Добавить в цитаты Настройки чтения

Страница 22 из 24



Поехали в Черкасский переулок к Гиршману. Бриллиант в туалете нашли. Передал я его Гурлянду. На радостях он стал мне премию предлагать – сто рублей. Я отверг подношение, но сказал, что уместно будет, коли он вознаградит двух городовых: «У них жалованье маленькое!» Самуил Давыдович от щедрот своих отказал им «красненькую» – десять рубликов-с, по пятерке каждому.

Соколов захлопал в ладоши:

– Браво, Коля, блестящая работа! Выпьем за юное дарование – Жеребцова.

Лакеи несли горячие закуски, украшали стол жульеном из птиц, форшмаком в калаче, толмой в виноградных листьях, блинами с зернистой икрой.

Старый граф ласково улыбнулся, истории эти весьма его развлекали. Он посмотрел на сына, негромко, но внушительно сказал:

– А теперь, дорогой сынок, сделай одолжение, о себе расскажи. А то о тебе разговору больше, чем о Пинкертоне.

Газетное объявление

Аполлинарий Николаевич взглянул на старого графа:

– Отцовское слово, как царское, оно дороже всего. Но, милый папа, положение хозяина обязывает уступить пальму первенства гостям. Я вижу, что наш жизнерадостный фотограф Ирошников готов порадовать общество забавной историей. Это так, Юрий Павлович?
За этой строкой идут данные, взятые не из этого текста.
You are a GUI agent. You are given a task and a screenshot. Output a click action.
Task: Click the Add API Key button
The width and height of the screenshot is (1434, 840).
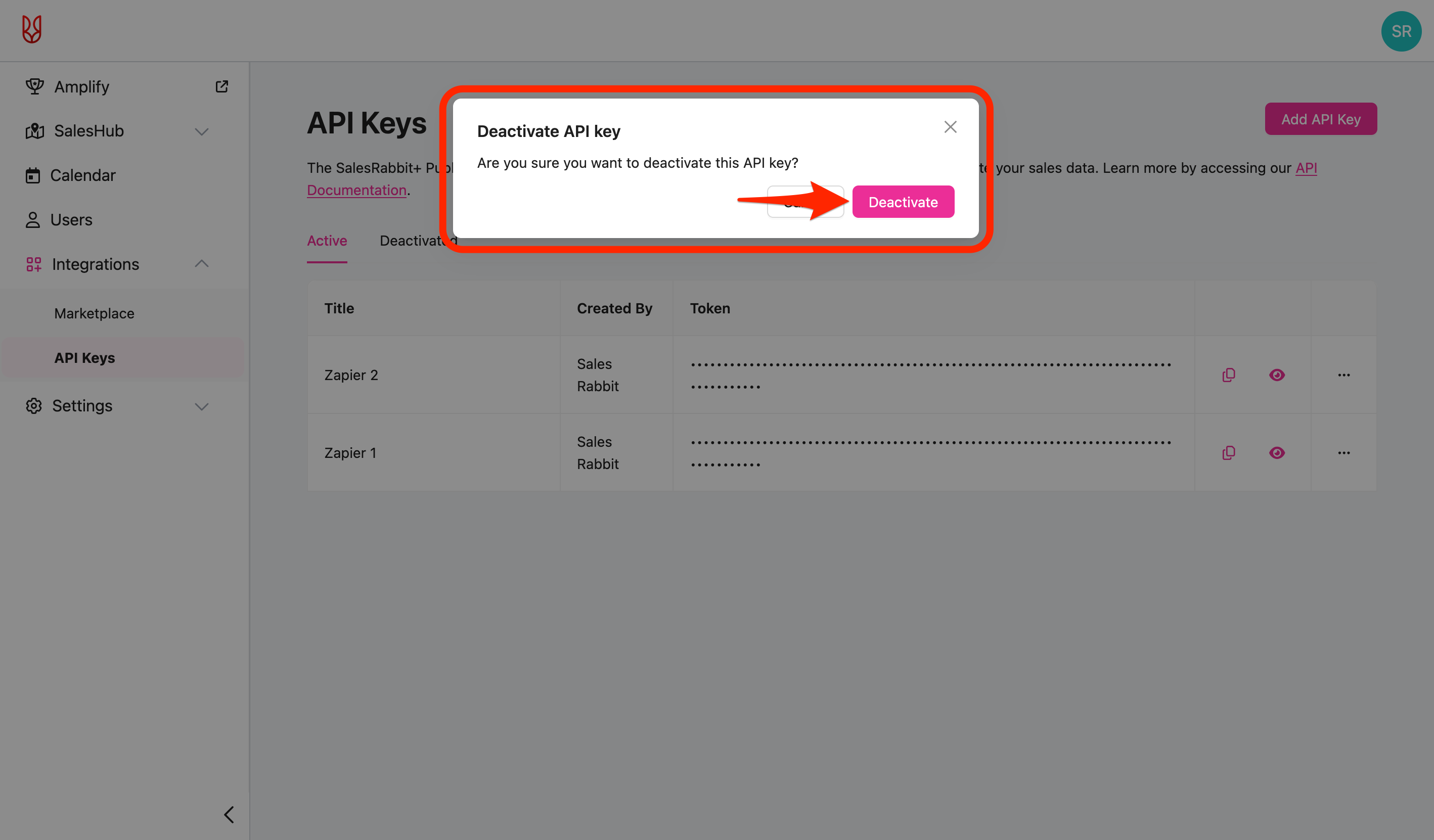click(1320, 119)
Тот охотно кивнул головой, торопливо запил белым вином рыбный волован и произнес:

– Служебную карьеру я начал письмоводителем в Мариинском участке, что в Марьиной Роще. У меня есть родственничек со смешной фамилией Сквозняков. Парень добрый, но бестолковый. Служил экспедитором в конторе Шиперко.

– Это что мебель перевозит? – колыхнула бюстом супруга Диевского.

– Да, а мой Сквозняков однажды в мартовский денек повез мебель куда-то на Ольховку. Солнце разыгралось вовсю. Жарко стало экспедитору, снял он с себя пальто, совсем новенькое, только что сшил за хорошие деньги. Осторожно так свернул и положил возле себя на фургон.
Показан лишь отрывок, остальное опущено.